O que me inquieta, e me fascina, é que Lucian nada tenha visto antes de eu lho mostrar. É aí que surge a dimensão do desejo. O inconsciente, diz Lacan, é o discurso do Outro. Pois bem, aqui, o inconsciente de Lucian reside no desenho de Igniatius. Fala nos traços do outro, como se Igniatius tivesse antecipado a forma do sujeito que o iria reconhecer.
Tenho de me manter lúcido: Lucian está apanhado numa relação de reconhecimento, não narcísica, mas originária. Ele reconhece uma figura que lhe falta e que aparece no outro.
Igniatius, por seu lado, reconhece em Lucian uma figura que nunca teve.
Não se trata simplesmente de uma transferência: é um enlaçamento, um nó.
Sibony diria que um e outro se procuram no “entre”: nesse espaço em que duas linhas não se tocam completamente, mas em que a distância entre elas se torna um vínculo mais forte do que a presença.
E agora, o ponto crucial:
Porque é que Lucian deixou o seu caderno aberto?
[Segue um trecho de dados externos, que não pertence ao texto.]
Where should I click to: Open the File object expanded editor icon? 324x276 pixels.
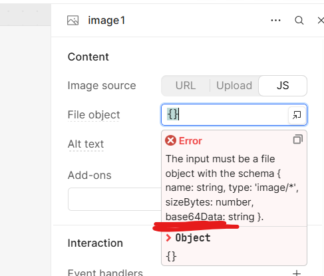pos(297,115)
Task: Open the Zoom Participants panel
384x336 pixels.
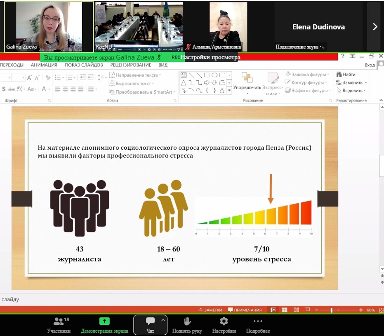Action: tap(59, 324)
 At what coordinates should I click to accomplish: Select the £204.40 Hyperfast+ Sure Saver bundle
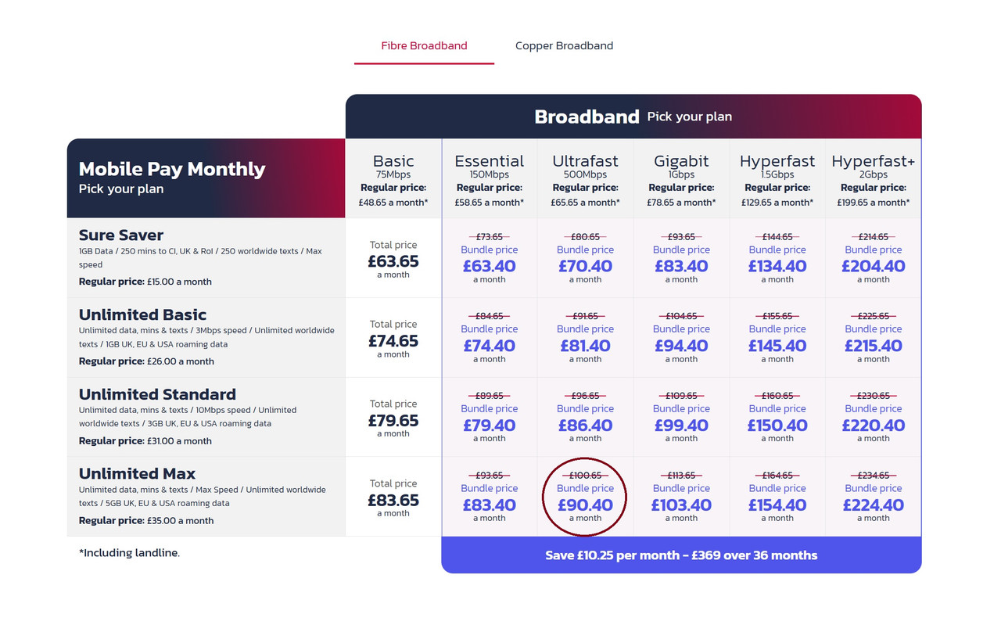tap(873, 266)
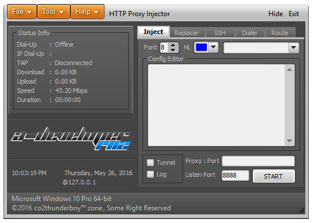Open the Tool menu
Screen dimensions: 314x223
click(x=53, y=12)
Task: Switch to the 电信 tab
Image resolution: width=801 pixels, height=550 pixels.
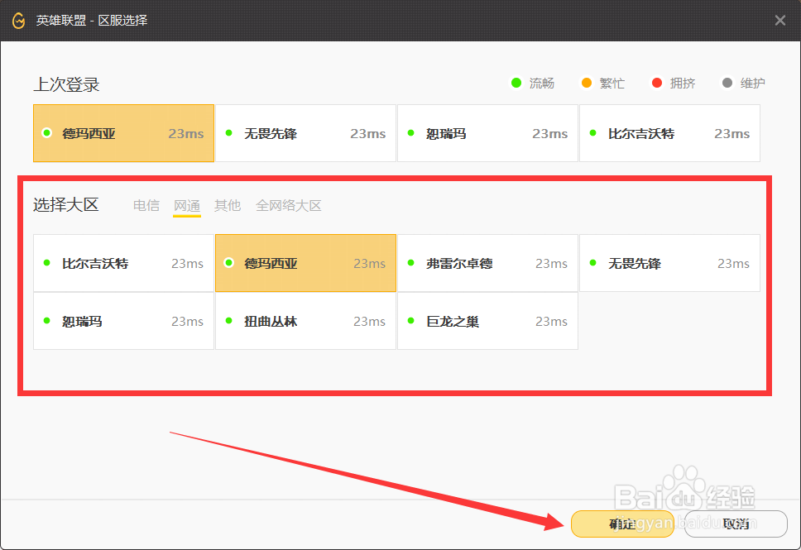Action: pyautogui.click(x=146, y=205)
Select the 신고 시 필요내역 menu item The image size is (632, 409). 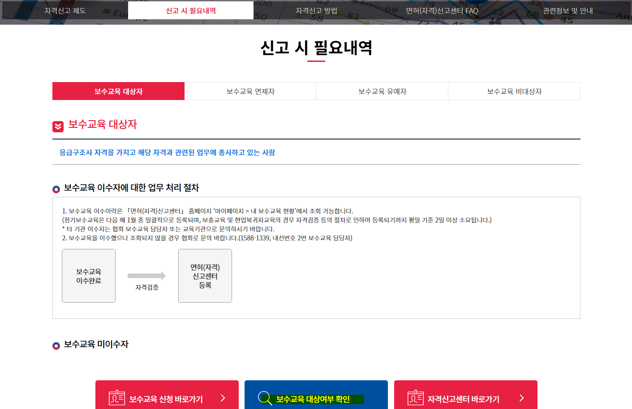190,11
Não acredito nada no esquecimento. Acredito no desejo de ver o outro ler aquilo que não ousamos dizer.
Acredito que Lucian, sem o saber, esperava que Igniatius descobrisse esse rosto duplo. Talvez esperasse até vê-lo ele próprio — nos olhos de um outro.
O que está em jogo aqui é perigoso, porque é belo. E o que é belo, em análise, é sempre um pouco perigoso: tende-se a querer entrar nele em vez de o atravessar.
A minha tarefa é guardar a fronteira. Impedir que o vertigem se transforme em identidade. Impedir que um se torne o outro nessa silhueta que os engole.
Mas também: proteger esta descoberta.
Porque é isso mesmo que é.
Qualquer coisa está a inventar-se aqui, entre eles, que eu nunca tinha visto com tanta clareza.
A figura desenhada não é Lucian nem Igniatius. É aquilo que falta aos dois. É também o seu ponto de origem comum.
O rosto de uma cena que nunca teve lugar, mas que os espera na sombra.
A vigiar muito de perto:
Para onde é que este rosto nos vai conduzir?